Later zou ik het ook proberen met olieverf, maar dat werd geen succes. Nochtans is de aantrekkingskracht van olieverf vele malen groter dan die van aquarel. De kleuren zijn niet alleen veel intenser, de mogelijkheden zijn ook veel groter, and last but not least: olieverf is synoniem met schilderkunst. Zowat alle beroemde meesterwerken die we kennen, zijn olieverfschilderijen, de zeldzame uitzonderingen bevestigen die regel. Maar hoe stralend het aureool van de olieverfschilderkunst ook was, het volstond niet om me over de streep te trekken. Olieverf was trouwens te duur, ik had het geld niet om materiaal te kopen. Dat was zeker een reden waarom ik koos voor aquarel: je hebt er veel minder voor nodig. Als je geen atelier hebt en dus buiten moet gaan schilderen, is aquarelleren bovendien heel handig: alles kan in een boodschappentas. Met olieverf, doek en ezel lukt dat niet. Hoe de impressionisten dat aan boord legden, snap ik trouwens nog altijd niet.
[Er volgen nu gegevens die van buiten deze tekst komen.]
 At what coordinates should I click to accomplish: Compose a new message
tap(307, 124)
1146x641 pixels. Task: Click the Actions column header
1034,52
Maar hoewel aquarel veel handiger is dan olieverf zie je vrijwel nooit iemand en plein air aquarelleren, toch zeker niet in Vlaanderen. Misschien ligt dat voor de hand in de bakermat van de olieverfschilderkunst – die van hier uit de wereld veroverde – maar ook elders blijft de aquarel grotendeels onzichtbaar en komt olieverf op de eerste plaats. Beroemde aquarellisten bestaan eenvoudig niet. Zelfs de bekendste onder hen – William Turner – dankt zijn reputatie vooral aan zijn olieverfschilderijen. Aquarel heeft het in de Europese cultuur nooit verder gebracht dan een soort sidekick van olieverf. Het werd vaak gebruikt ter voorbereiding van het echte werk, als schetsmatig ontwerp of studie. Als zelfstandige kunstvorm is het altijd in de schaduw van de olieverf blijven staan. Tot op de huidige dag maakt het geen deel uit van de wereld van de ‘echte’ kunst. Je treft dan ook zelden of nooit aquarellen aan in het openbare kunstleven, en al helemaal niet in het Vlaanderen van de olieverf.
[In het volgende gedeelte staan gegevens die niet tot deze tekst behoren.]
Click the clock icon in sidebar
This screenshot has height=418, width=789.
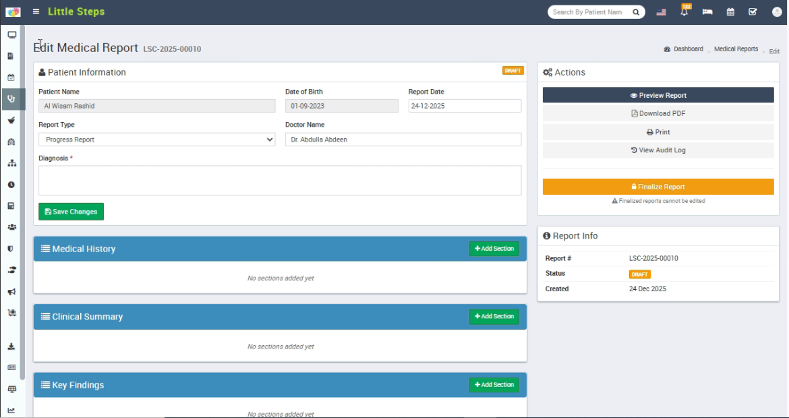[11, 185]
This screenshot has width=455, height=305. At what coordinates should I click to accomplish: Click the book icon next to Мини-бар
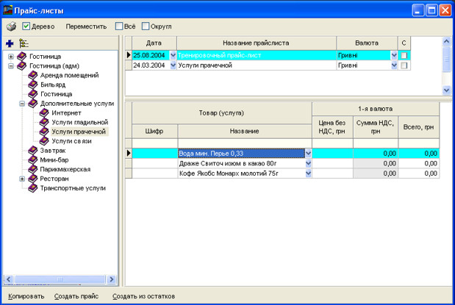[x=32, y=159]
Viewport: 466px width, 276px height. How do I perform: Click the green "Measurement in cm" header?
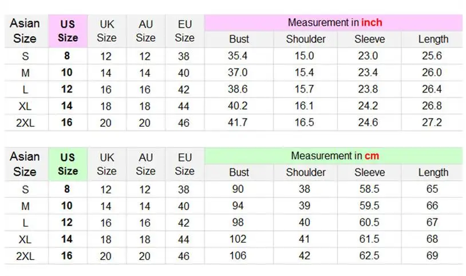334,156
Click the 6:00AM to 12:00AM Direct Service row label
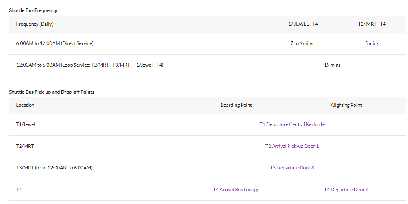This screenshot has height=204, width=408. click(55, 43)
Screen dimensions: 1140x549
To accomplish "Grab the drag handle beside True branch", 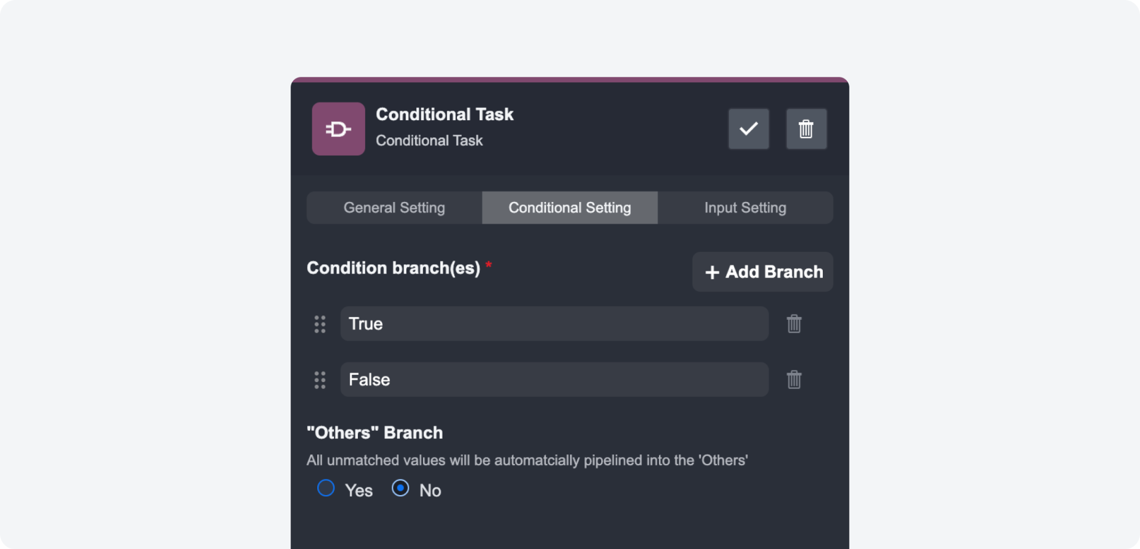I will click(x=320, y=324).
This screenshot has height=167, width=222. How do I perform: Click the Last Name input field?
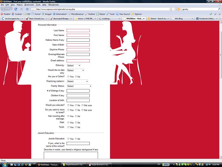78,31
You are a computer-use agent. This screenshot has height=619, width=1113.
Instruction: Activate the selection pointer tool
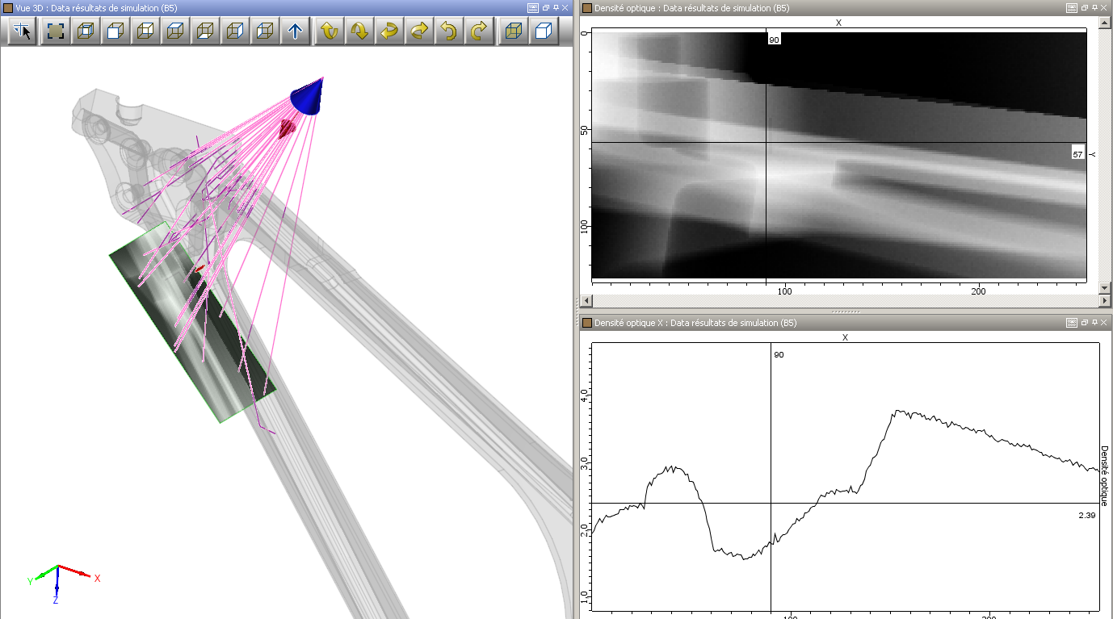tap(23, 31)
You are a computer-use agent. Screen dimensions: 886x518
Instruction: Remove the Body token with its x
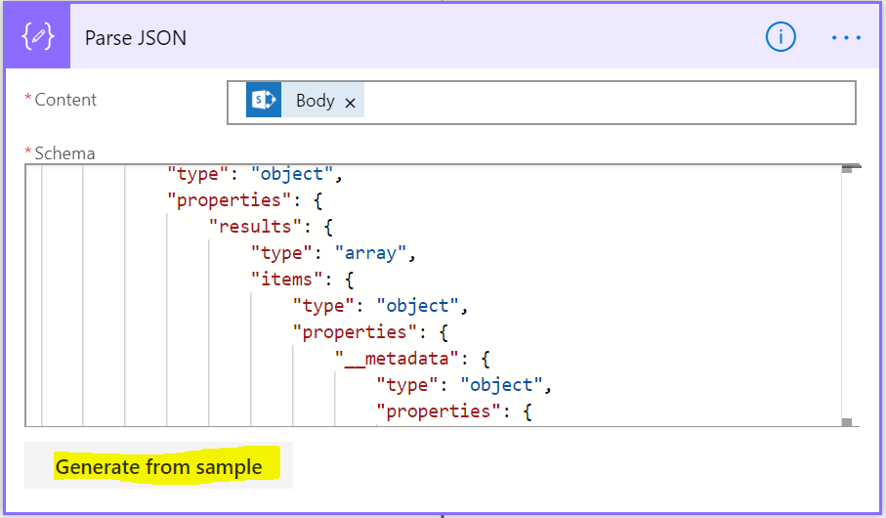click(x=351, y=103)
Toch bestaat er vandaag een internationale aquarelwereld waar het bruist van de activiteit. Overal ter wereld worden aquarelcursussen aangeboden, overal houden ‘erkende meesters’ demonstraties, overal worden tentoonstellingen ingericht. Alleen merk je daar nauwelijks iets van. Het is een alternatief circuit dat volkomen genegeerd wordt door de officiële kunstwereld en hoogstens het regionale nieuws haalt. In het buitenland, en vooral dan in Engeland – het land van oorsprong van de aquarel – is de marginaliteit niet zo groot als hier, maar de kloof met de olieverfwereld blijft ook daar diep. Wie weet bijvoorbeeld dat prins Charles een niet onverdienstelijk aquarellist is? Had hij – zoals Churchill – met olieverf geschilderd, dan zou het wel algemeen bekend zijn. Nee, aquarel is bijzaak, geen echte kunst. Zonder het internet zou ik niet eens weten dat er zoiets als een aquarelwereld bestond.
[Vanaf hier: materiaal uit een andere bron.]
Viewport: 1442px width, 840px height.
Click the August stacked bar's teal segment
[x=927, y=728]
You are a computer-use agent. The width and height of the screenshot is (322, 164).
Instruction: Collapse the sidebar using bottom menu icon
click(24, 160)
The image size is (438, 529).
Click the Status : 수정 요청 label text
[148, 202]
Terwijl de olieverfschilderkunst al eeuwenlang schittert en de hele Europese schilderkunst beheerst, is de aquarelkunst nog altijd niet boven water gekomen. Ze leeft nochtans, maar echt geboren is ze nog niet. In haar huidige vorm ontstond ze in het Engeland van de 18de eeuw en bereikte ze met William Turner meteen grote hoogten, precies zoals ook de olieverfschilderkunst de hoogste toppen scheerde met haar pionier Jan Van Eyck. Toch kennen weinig mensen de grandioze waterverfschilderijen van Turner. Latere aquarellisten zijn nog veel minder bekend. Voor het grote publiek bestaat alleen de olieverfschilderkunst. Tot het internet zijn intrede deed, was dat ook voor mij het geval. Het is een technische uitvinding die de wereld van de aquarel voor mij ontsloten heeft. Het was ook een technische uitvinding – het aquarelpapier – die deze wereld heeft doen ontstaan. In de olieverfschilderkunst was het niet anders: ze werd geboren toen Jan Van Eyck de olieverftechniek uitvond of toch minstens perfectioneerde.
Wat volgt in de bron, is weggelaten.